Monday 25 July 2011

The Talking Animal

I've been reading a bit about Nim Chimpsky, the chimpanzee whose life is now the subject of a documentary, Project Nim, by the film-maker James Marsh. As a bit of a spoiler, the animal was taken from his mother in infancy by a psychologist, Herbert Terrace, who wanted to teach him sign language, and was initially raised pretty much as a human. When this went wrong, he was caged up in a research centre, and finally in a zoo, where he died prematurely from a heart attack, possibly caused by all the joints he used to smoke with his 'parents'.

His name is, obviously, a pun on Noam Chomsky, the linguist. Now, if I don't love a terrible pun then I don't love anything (I have long dreamed of having two  dogs called Philip Ruff and Virginia Woof) but this smart-alecy naming of 'Chimpsky' signals the misguided nature of the whole experiment. 'Nim Chimpsky' is a bastardisation of a man's name, and there is no way that a talking ape, in little trousers and all, was ever going to be anything but a grotesque parody of a human.
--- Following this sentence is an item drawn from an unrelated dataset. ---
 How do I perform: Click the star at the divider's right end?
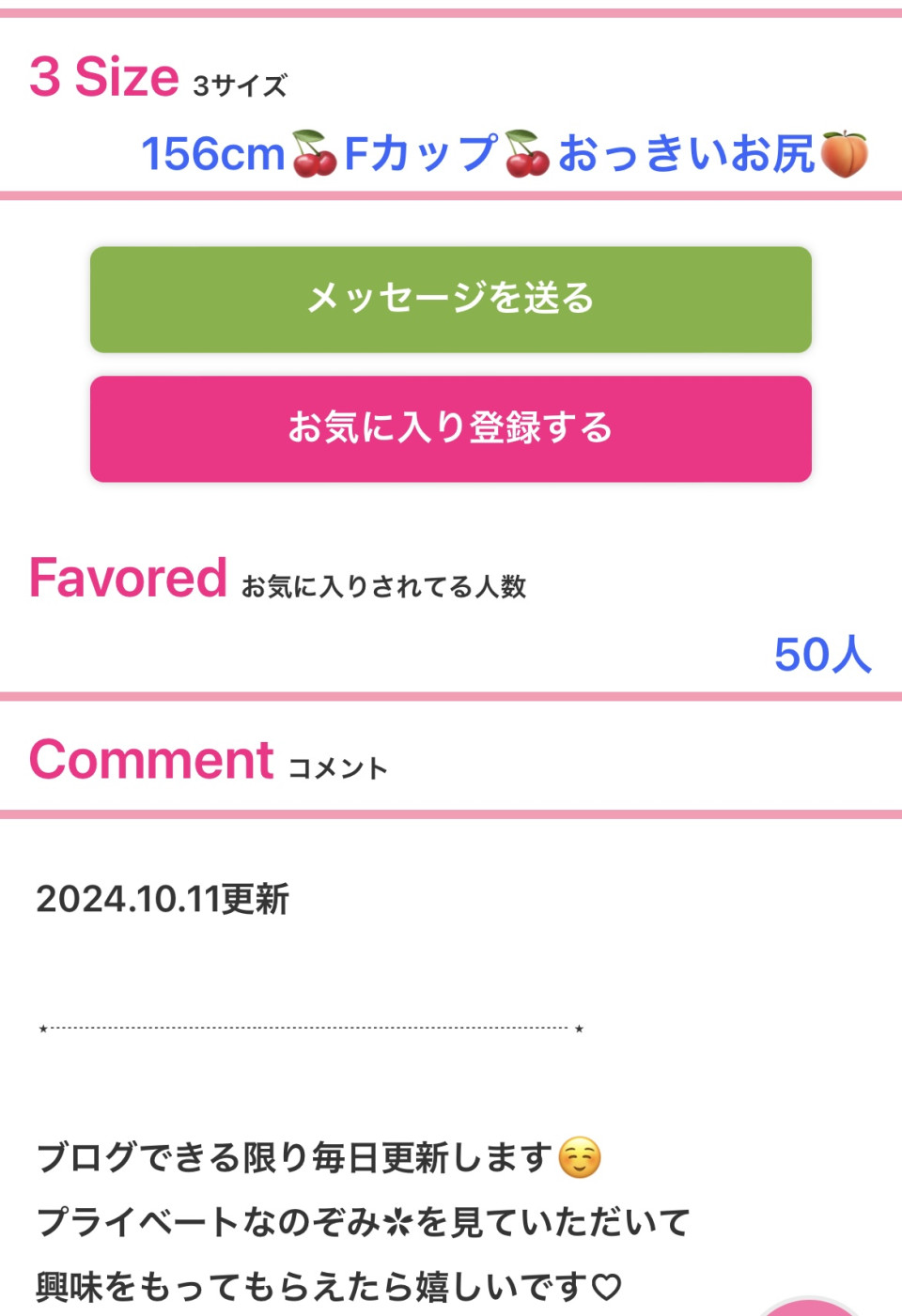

That is not because chimps are  grotesque. The problem lies in the anthropocentric outlook that led to this animal being seen as an unevolved human, rather than a fully evolved ape. Some animals can communicate with humans but, as Terrace was forced to conclude, not in terms of human conversation; they communicate according to their own needs.  It seems to me that a lot of cruelty is rooted in a divided view of animals, either as completely other - they are not people, so we can do what we like with them - or as inferior versions of ourselves that we can narcissistically relate to but do not have to respect because they are incomplete.

I find it particularly chilling that after his unnatural early life in the bosom (sometimes literally) of a human family, the animal was transferred to a research facility, where he was caged among other apes (having been totally separated from his own species since he was born) who were destined to be sold to a research lab for Aids and hepatitus vaccine experiments.

This development shows a more extreme form of the exploitation that arises from finding the links between humans and other large mammals. They can be interesting to us both egotistically and scientifically, though their usefulness as the subjects of experiments is limited by the same fact that made this experimentation acceptable: they aren't human. We are well aware of the similarities and differences between humans and animals. It is taking a long time to reach the conclusion that neither similarity nor difference justifies a sense of ownership, and that animals are neither hilarious hairy little men, nor material for experiments.